Der Lieferant haftet unbeschränkt bei Vorsatz und grober Fahrlässigkeit, bei schuldhafter Verletzung von Leben, Körper oder Gesundheit, nach dem Produkthaftungsgesetz sowie im Umfang einer ausdrücklich übernommenen Garantie. Bei einfacher Fahrlässigkeit haftet der Lieferant nur bei Verletzung wesentlicher Vertragspflichten; in diesem Fall ist die Haftung auf den vorhersehbaren, vertragstypischen Schaden begrenzt.
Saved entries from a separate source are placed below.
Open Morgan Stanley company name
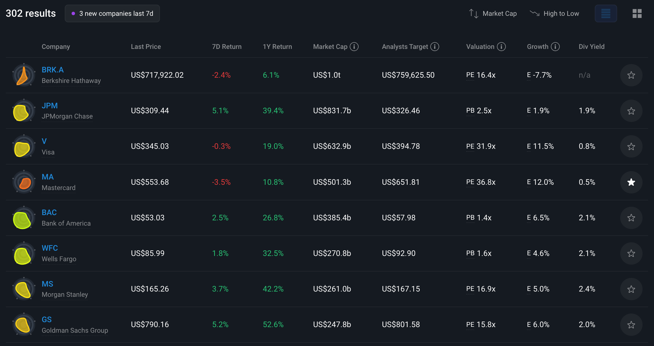654x346 pixels. click(65, 295)
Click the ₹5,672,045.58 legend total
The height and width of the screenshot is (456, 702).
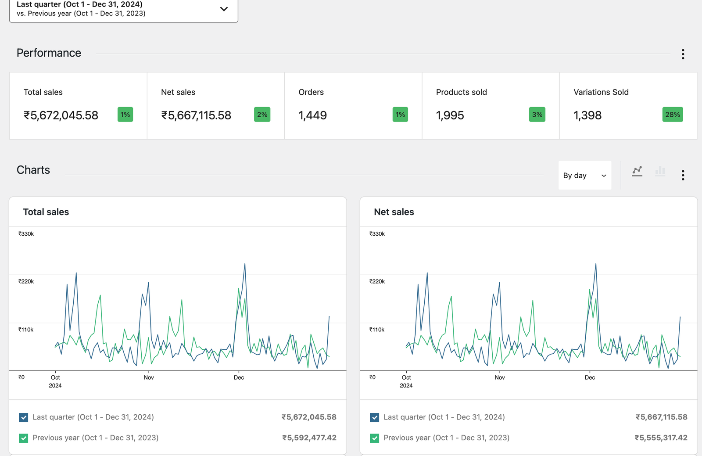(309, 417)
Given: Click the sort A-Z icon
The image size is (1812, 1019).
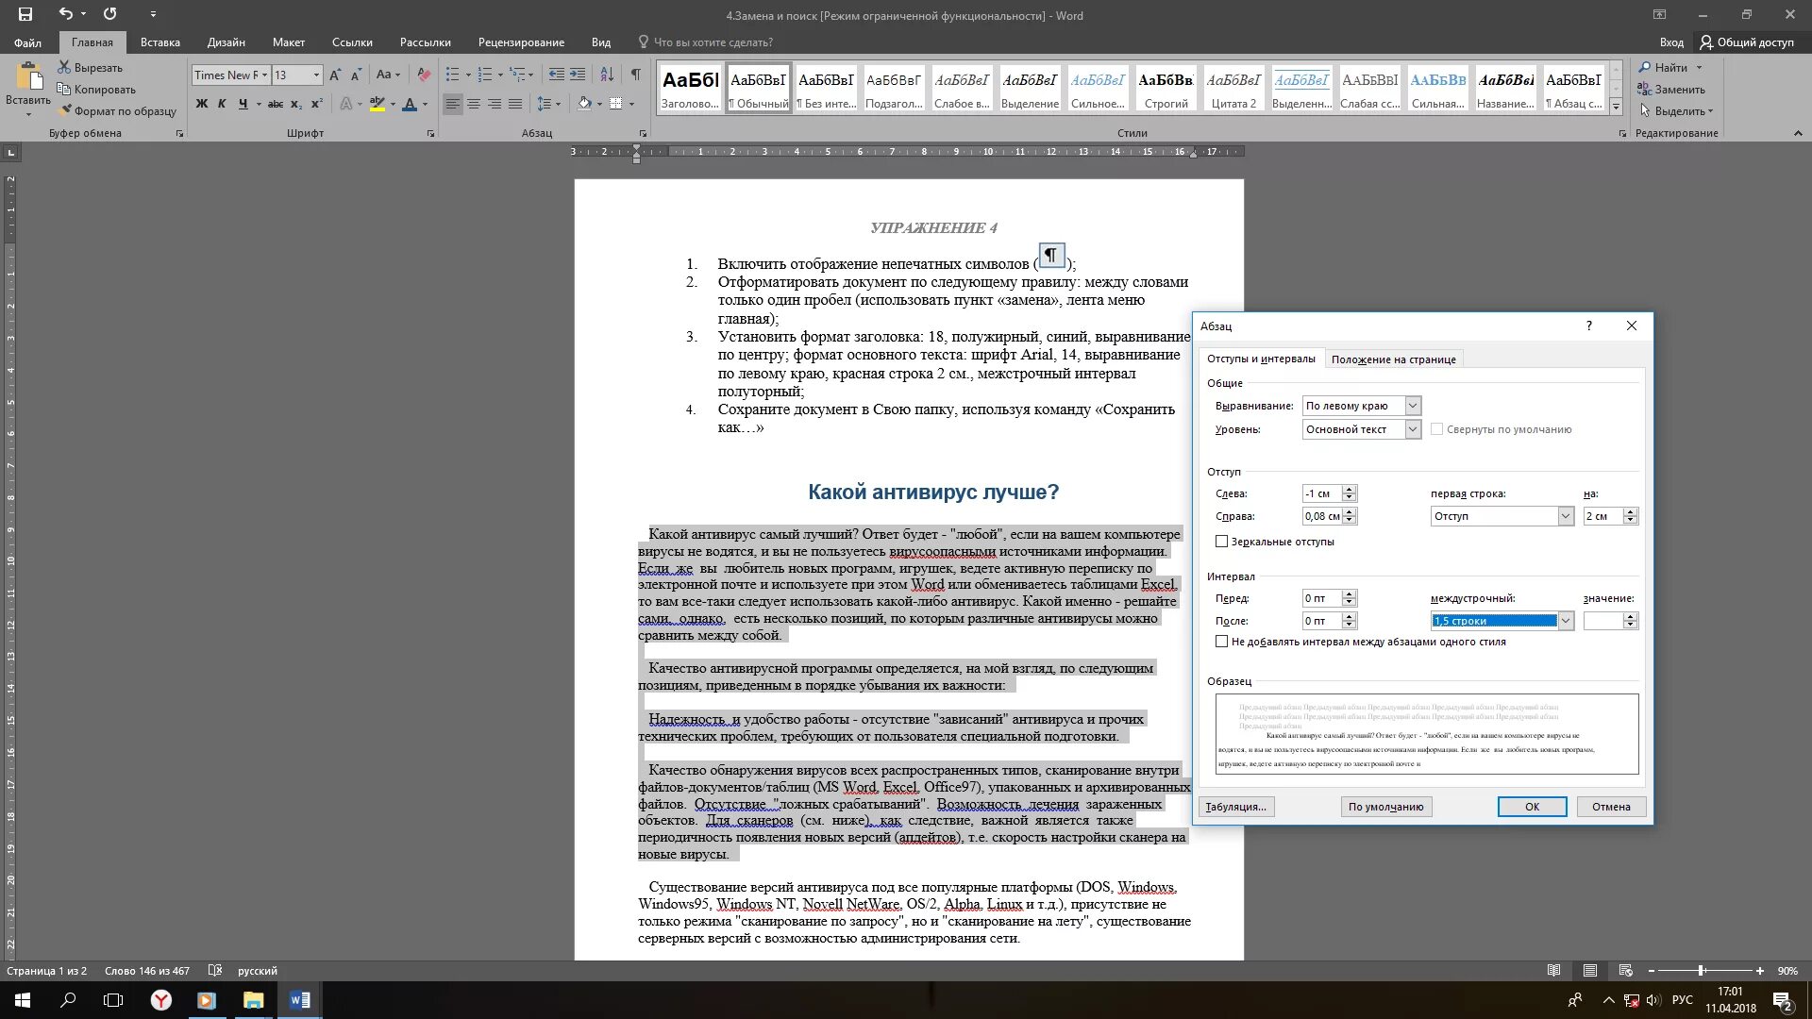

Eine weitergehende Haftung ist ausgeschlossen, soweit gesetzlich zulässig.

§ 8 Belastungsanzeigen, Retouren, Werbekostenzuschüsse, Vertragsstrafen

(1) Belastungsanzeigen, Retourenpauschalen, Logistik-/Regalservicepauschalen, Werbekostenzuschüsse (WKZ), Vertragsstrafen sowie Abzüge wegen Minderbelieferung oder Differenzmengen sind nur geschuldet, soweit sie dem Grunde und der Höhe nach vorab ausdrücklich in Textform vereinbart wurden.
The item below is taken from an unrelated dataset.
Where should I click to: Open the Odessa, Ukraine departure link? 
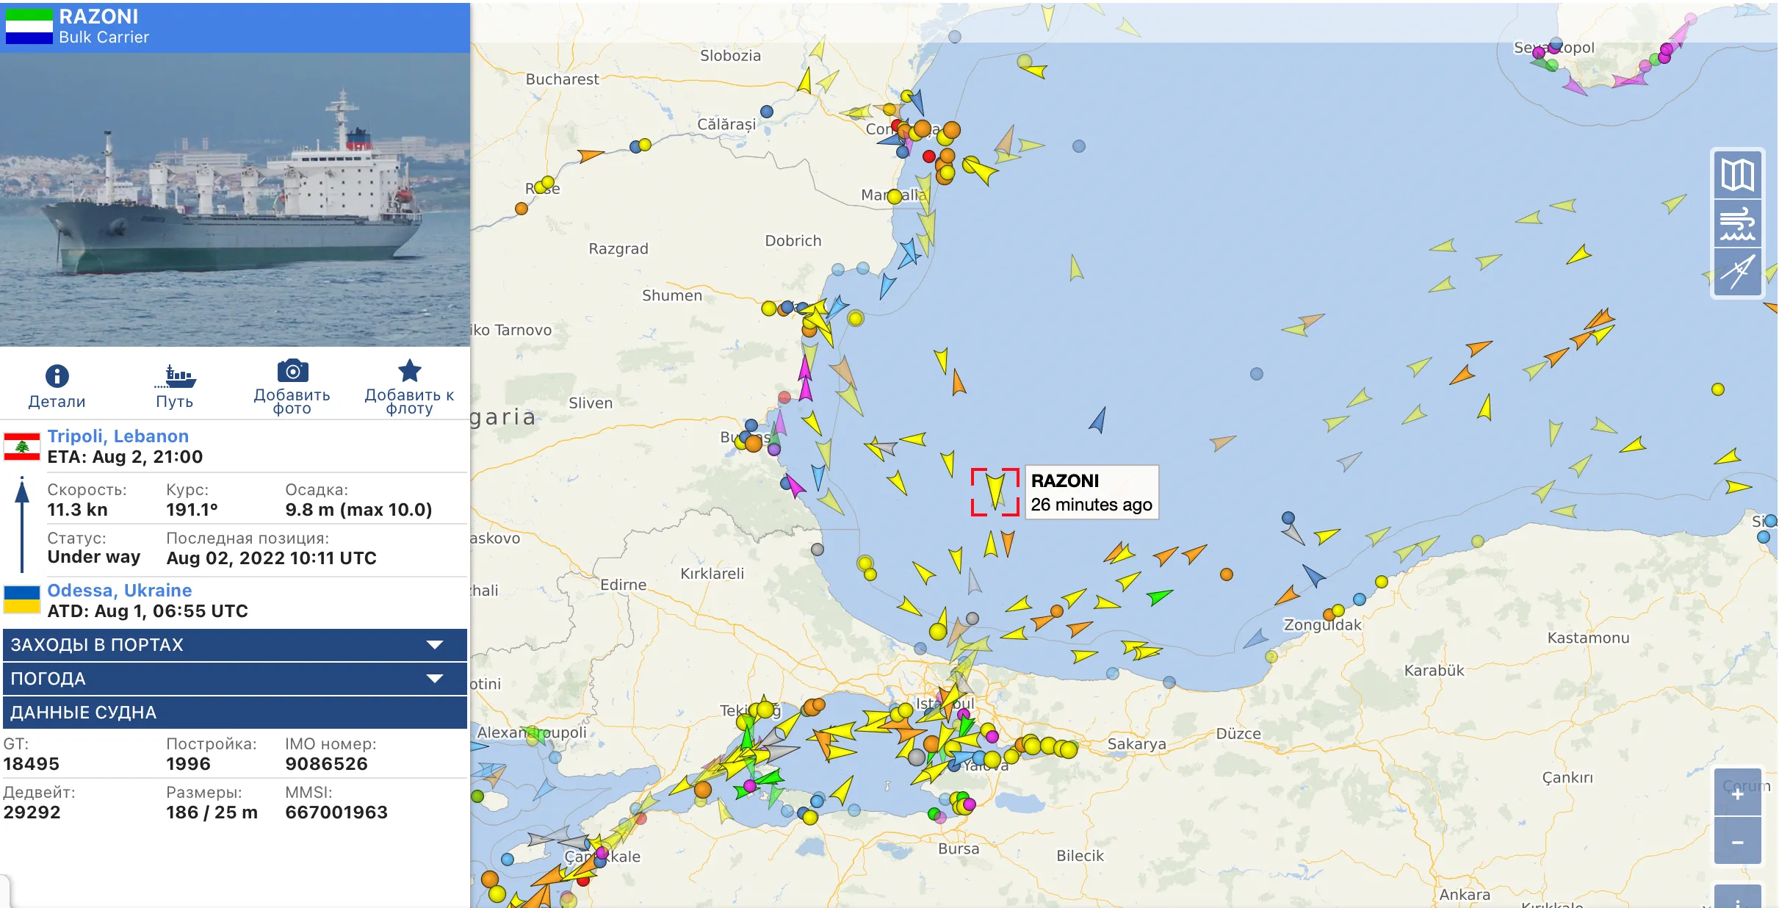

(2) Einseitige Abzüge oder Verrechnungen ohne vorherige Vereinbarung nach Abs. 1 werden nicht anerkannt; der Lieferant kann den vollen Rechnungsbetrag nachfordern. § 3 Abs. 3 bleibt unberührt.

(3) Zentralregulierer-Abzüge werden nur anerkannt, soweit sie sich aus einer gesonderten Zentralregulierungsvereinbarung ergeben.

§ 9 Schlussbestimmungen

(1) Änderungen und Ergänzungen dieser AGB bedürfen mindestens der Textform. Eine Abweichung vom Eigentumsvorbehalt nach § 6 bedarf der in § 1 Abs. 2 vorgesehenen, von der Geschäftsführung unterschriebenen Vereinbarung.

(2) Sollten einzelne Bestimmungen dieser AGB unwirksam sein oder werden, bleibt die Wirksamkeit der übrigen Bestimmungen unberührt.

(3) Es gilt ausschließlich deutsches Recht unter Ausschluss des UN-Kaufrechts (CISG). Ausschließlicher Gerichtsstand ist, soweit gesetzlich zulässig, Regensburg.